Anthony Asquith Pierre

In Memory of
The Late former Sergeant  Anthony Asquith Pierre.

 

 
Young P.C. Anthony Pierre

INTRODUCTION

In June 1979,  23 year old Anthony Asquith Pierre, from Dominica, arrived in Bermuda to join the Bermuda Police Service  having been recruited in the West Indies, along with Ronald Greenidge, Devonish Small, Rudy Richardson, Sylvester Augustine and Elton Jack.  

These six young men attended Basic Training Course # 25 held from June – September 1979, after which Anthony was posted briefly to Central Division (Hamilton), and then to Eastern Division (St. George’s).  In 1985 he was appointed as Parish Constable in St. George’s for several years until his transfer to “B” Department (Finance) in 1987, where he was promoted to Sergeant.  

Anthony married his lovely wife, Donna Gay (nee Durham) in 1986,  and in October 1990, after serving in the BPS for 11 years,  Anthony resigned, and he and his wife went to the United States where they settled in Philadelphia, and had a baby daughter Kenya Juliana. 

Anthony attended Widener University Law School, and after university he sat his State Bar exams, and was working as the Manager of a convenience store where he was tragically murdered during an armed hold-up at the store, details of which are recored below in the article written by John Skinner.      

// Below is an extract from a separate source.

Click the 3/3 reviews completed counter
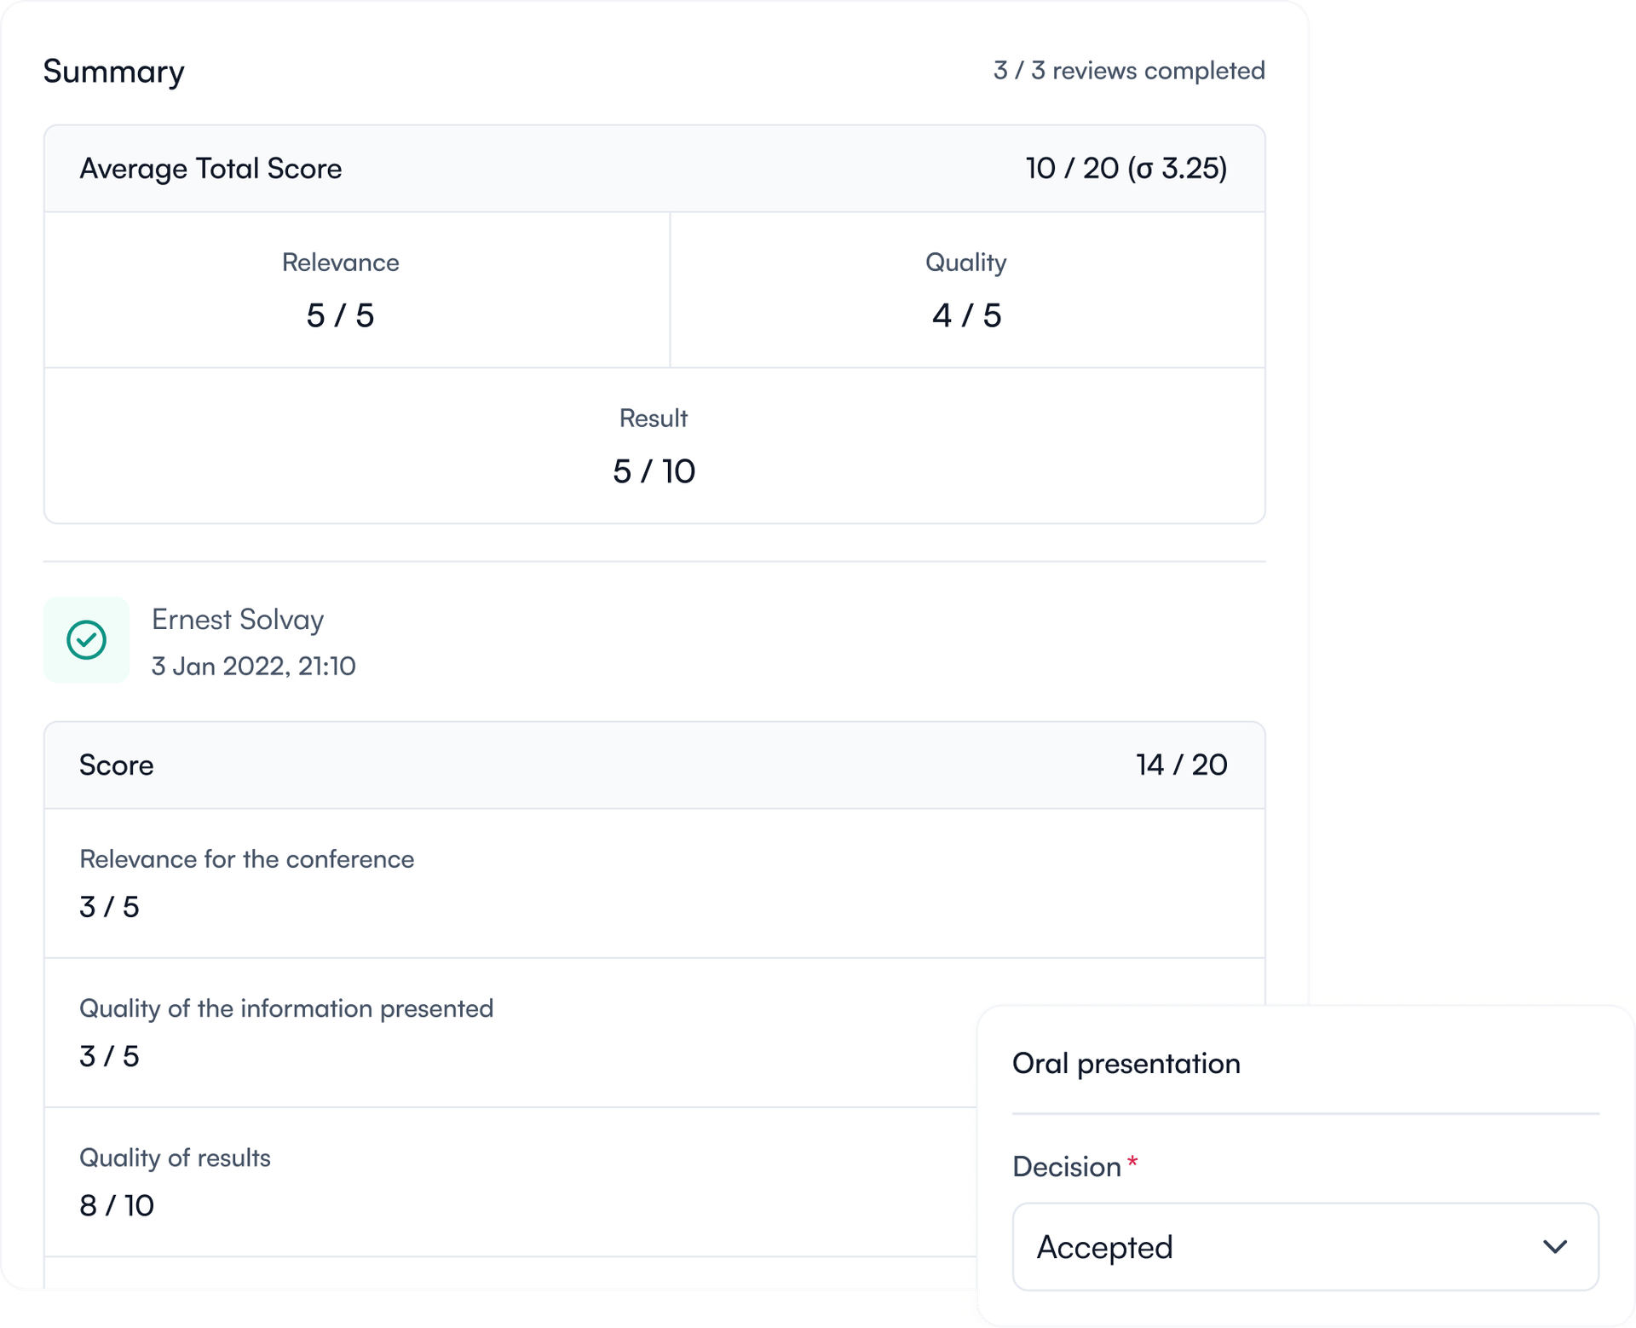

Since our Bermuda Ex-Police Officer's website was first created in 2011, we have attempted to keep a record of all of our former police officers who have passed, but as Anthony's death occcurred prior to the creation of our website and our List of Deceased Police Officers, he was inadvertently not included on the list. This  has now been corrected and you can CLICK HERE to view the list. 

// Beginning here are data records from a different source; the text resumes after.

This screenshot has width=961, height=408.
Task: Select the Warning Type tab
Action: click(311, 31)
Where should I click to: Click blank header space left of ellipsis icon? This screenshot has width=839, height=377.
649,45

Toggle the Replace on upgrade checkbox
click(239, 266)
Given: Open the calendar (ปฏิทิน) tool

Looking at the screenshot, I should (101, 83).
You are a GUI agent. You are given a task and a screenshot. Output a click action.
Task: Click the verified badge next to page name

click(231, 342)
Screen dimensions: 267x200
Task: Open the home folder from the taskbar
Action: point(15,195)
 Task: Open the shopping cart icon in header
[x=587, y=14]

During the past two years our good friend retired Inspector John Skinner has been compiling an extensive list of the names of all those police officers who had served in the Bermuda Police for the 100 years between 1879 and 1979.  CLICK HERE to view John's "100 year list".    

John has also been researching and writing articles on "Bermuda's Brave Blue Line" about Bermuda police officers who had served in the Armed Forces during the First World War and the Second World War, and it was while recently conducting further research that John discovered the tragic story of how Anthony was brutally shot and killed in Philadelphia in December 1993, just 3 years after he left the BPS.    

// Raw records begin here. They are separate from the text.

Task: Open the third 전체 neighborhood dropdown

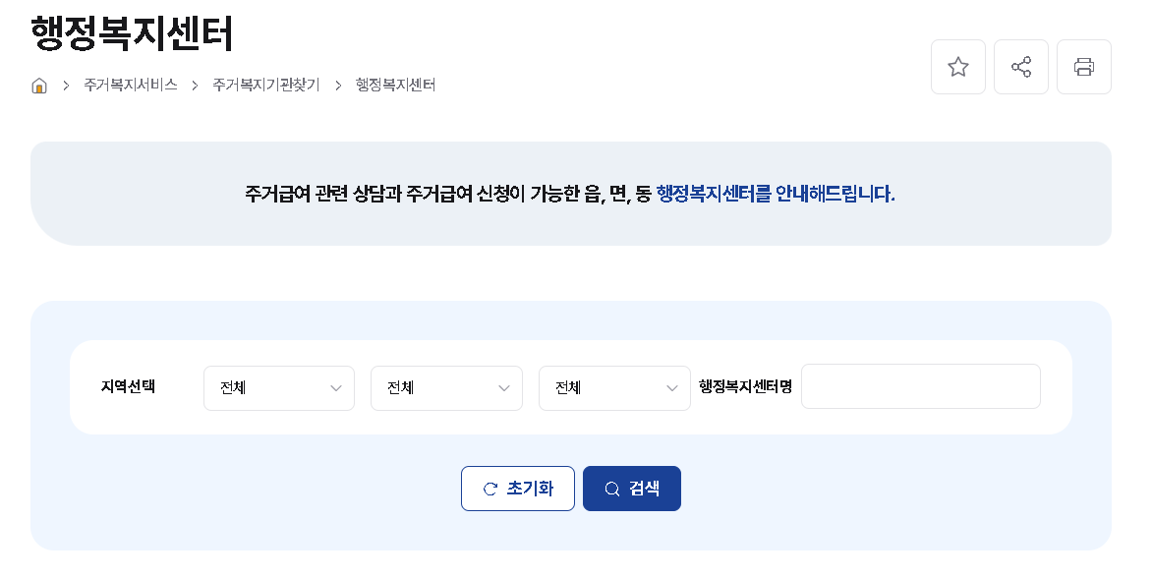Action: pyautogui.click(x=614, y=388)
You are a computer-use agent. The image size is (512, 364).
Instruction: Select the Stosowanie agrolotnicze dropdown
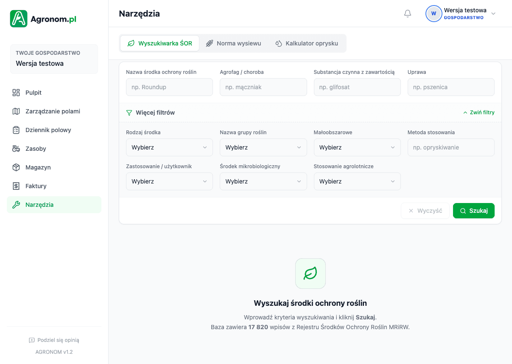tap(357, 181)
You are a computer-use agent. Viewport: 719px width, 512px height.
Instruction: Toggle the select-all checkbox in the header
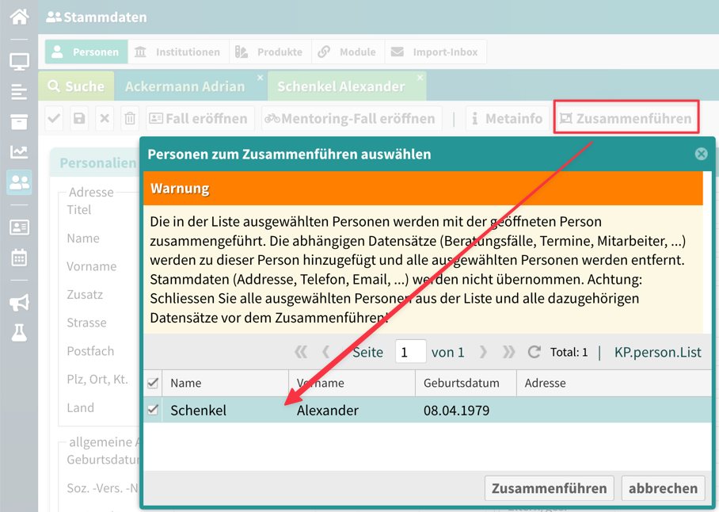[x=153, y=383]
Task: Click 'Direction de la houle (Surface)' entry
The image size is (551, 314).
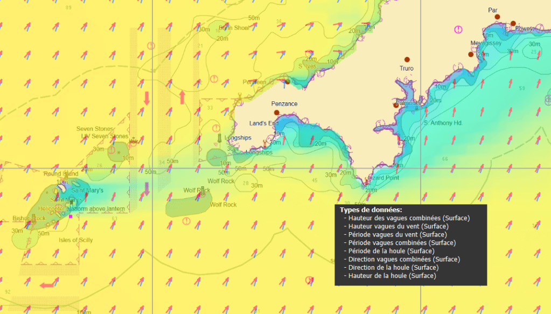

The tragic details of Anthony's death were reported in the Royal Gazette at that time and his passing was recorded in the House of Assembly as described below.      

Since we first published our website we have created our BPS "Hall of Fame" in which we feature police officers who are no longer with us. Some of these articles are written by the respective families of the deceased officers, and some are written by our Ex-Po team, and we thought it woud be most appropriate and fitting to include this article about Anthony in our "Hall of Fame."        

At this point we only have brief details of the life of Anthony and his time in Bermuda and the Bermuda Police Service, and we are appealling to those who knew him to please write to us with your own recollections of Anthony as a tribute to him.        

The BPS no doubt offered sincere condolences to his family at the time of Anthony's untimely passing, but we would like to add the hope that Anthony's wife, Donna, has been able to move forward with her own life, together with their daughter Kemnya after this senseless tragedy.     If you would like to add a tribute you can do so either in the Comments section below this article,  or by sending it to us at info@expobermuda.com 

 

Final Destination

By Dr. Shangri-La Durham-Thompson

God knew we’d all be here today as part of His great plan

We’re here today to view Anthony’s life, through examples we understand

And God understands our weeping hearts, the grief that we all share

Our sobs at night and through the day, when no one else is there

Yes, we assemble here today to whisper our goodbyes

To this man who touched our hearts … whose spirit touched lives

Loaned only for a little while, God’s bidding here to do

And now it’s done … Why question God … He’s in control … He knew

Destroyed, this evil world will be

The Battle will be won

But, now it’s time to offer thanks for all that God has done.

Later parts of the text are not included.